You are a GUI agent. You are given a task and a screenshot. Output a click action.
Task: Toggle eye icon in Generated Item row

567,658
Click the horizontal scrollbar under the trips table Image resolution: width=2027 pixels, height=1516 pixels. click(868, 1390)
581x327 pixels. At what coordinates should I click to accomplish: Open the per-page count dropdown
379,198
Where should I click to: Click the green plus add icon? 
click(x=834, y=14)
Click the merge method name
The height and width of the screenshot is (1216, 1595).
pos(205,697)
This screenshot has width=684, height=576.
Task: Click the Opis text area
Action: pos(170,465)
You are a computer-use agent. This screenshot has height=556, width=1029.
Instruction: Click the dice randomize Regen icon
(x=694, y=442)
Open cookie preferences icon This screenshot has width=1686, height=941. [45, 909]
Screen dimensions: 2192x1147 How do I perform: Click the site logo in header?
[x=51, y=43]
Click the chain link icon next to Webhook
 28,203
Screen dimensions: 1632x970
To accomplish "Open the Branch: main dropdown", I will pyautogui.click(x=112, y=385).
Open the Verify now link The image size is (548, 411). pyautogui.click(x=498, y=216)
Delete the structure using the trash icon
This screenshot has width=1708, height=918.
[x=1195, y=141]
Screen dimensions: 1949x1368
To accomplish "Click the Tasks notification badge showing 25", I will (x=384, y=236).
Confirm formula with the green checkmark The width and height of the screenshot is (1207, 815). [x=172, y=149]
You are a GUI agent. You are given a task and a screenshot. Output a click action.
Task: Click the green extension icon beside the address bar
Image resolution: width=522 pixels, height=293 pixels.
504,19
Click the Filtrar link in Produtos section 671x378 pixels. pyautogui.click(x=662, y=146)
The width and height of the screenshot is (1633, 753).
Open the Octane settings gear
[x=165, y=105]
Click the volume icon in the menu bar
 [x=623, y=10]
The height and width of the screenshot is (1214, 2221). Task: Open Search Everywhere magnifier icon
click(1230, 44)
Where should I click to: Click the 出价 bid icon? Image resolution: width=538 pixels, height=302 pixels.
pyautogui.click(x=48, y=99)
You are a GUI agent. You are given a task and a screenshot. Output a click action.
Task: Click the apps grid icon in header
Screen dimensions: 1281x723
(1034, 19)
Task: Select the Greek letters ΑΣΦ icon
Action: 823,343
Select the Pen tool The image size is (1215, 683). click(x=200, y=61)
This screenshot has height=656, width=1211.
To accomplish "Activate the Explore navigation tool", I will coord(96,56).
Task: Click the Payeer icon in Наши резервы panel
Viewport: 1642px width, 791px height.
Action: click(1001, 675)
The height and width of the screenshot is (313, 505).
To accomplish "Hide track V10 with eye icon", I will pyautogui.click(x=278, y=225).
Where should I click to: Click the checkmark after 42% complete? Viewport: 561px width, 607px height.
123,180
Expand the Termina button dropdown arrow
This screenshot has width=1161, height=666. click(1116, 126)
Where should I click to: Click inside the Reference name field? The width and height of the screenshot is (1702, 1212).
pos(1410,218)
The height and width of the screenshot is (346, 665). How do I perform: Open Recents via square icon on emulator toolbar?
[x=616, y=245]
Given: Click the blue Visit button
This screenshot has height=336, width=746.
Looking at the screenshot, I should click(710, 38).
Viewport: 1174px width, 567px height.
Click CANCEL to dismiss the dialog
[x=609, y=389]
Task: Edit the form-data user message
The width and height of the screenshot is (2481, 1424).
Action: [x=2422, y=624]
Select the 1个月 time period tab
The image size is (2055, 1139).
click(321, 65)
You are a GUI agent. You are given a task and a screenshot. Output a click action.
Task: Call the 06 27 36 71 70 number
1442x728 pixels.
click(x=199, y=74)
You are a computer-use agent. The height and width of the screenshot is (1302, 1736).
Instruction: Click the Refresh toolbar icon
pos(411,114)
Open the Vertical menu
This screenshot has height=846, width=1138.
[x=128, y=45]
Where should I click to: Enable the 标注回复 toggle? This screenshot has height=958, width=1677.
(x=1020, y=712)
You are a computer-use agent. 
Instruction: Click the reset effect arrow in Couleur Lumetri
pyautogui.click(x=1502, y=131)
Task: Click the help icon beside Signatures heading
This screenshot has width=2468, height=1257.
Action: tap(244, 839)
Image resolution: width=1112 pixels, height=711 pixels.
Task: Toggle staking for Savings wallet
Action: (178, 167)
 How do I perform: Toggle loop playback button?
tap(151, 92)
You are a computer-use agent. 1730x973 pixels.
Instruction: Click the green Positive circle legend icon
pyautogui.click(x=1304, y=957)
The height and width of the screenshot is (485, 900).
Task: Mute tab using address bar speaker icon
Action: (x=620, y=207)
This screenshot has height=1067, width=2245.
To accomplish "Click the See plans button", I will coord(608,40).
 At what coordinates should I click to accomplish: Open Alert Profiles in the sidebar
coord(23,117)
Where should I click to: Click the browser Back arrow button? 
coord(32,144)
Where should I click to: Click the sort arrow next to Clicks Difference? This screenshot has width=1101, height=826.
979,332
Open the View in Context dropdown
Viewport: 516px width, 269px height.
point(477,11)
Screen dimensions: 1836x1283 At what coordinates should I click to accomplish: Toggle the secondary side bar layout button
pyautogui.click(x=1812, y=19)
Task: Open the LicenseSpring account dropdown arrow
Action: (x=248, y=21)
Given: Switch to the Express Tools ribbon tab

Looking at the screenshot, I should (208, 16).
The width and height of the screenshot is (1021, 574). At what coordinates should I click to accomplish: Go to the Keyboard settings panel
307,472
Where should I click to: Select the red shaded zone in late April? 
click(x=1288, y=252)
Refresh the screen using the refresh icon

◇ ◇ ◇ ◇ ◇ ◇ ◇

— WHAT NEEDS TO BE DONE —
Copy every line of the data that carries the word "with".

— WRITTEN SOLUTION —
Confirm formula with the green checkmark The width and height of the screenshot is (1207, 815). [x=172, y=149]
To accomplish "Hide track V10 with eye icon", I will pyautogui.click(x=278, y=225).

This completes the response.